→ CONSIGNE:
Les affirmations suivantes concordent-elles avec l'extrait sur le roman d'Arcan ? Répondez par oui ou par non pour chacune, en citant les mots décisifs de l'extrait : (a) les relations humaines des personnages reposent sur la haine ; (b) ce livre est le premier opus d'Arcan ; (c) le style de l'ouvrage est long et hésitant.

→ EXTRAIT DU TEXTE:
Leurs relations sexuelles, appendices toxiques de corps tout empreint de souffrances psychiques inguérissables, n'effacent pas la fatalité de la honte, du malheur, de la pulsion mortifère. Leurs relations humaines, et pas seulement celles des deux rivales, sont fondées sur la haine. Parmi les instruments de séduction, dont la beauté en tout premier lieu, figurent ceux de la chirurgie esthétique ; les détentrices de ces armes de guerre sont donc elles-mêmes les victimes consentantes de ces bistouris tenus par le fil : victimes aux balafres auto-infligées, aux sévices gymnastiques et diététiques, aux morsures telles que celles du soleil sur leurs peaux septentrionales. Femmes-Vulves emprisonnées dans leur burqa de chair (ici apparaît la formule). L'homme n'est guère mieux loti. le collectif n'est pas l'unique responsable.

C'est là le troisième opus d'Arcan, première fiction dépassant le pur matériau autobiographique. Son style est affirmé, sûr et succinct. La précision des concepts et des situations (j'allais écrire des diagnostics) est comme toujours sertie dans une impressionnante exactitude du vocabulaire. L'impossibilité de l'espoir en découle avec l'implacabilité d'un syllogisme.

Entrées de données enregistrées

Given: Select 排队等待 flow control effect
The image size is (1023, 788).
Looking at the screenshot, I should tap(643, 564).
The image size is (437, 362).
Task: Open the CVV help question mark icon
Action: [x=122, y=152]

→ CORRIGÉ:
(a) Oui : « Leurs relations humaines, et pas seulement celles des deux rivales, sont fondées sur la haine. »
(b) Non : « C'est là le troisième opus d'Arcan »
(c) Non : « Son style est affirmé, sûr et succinct. »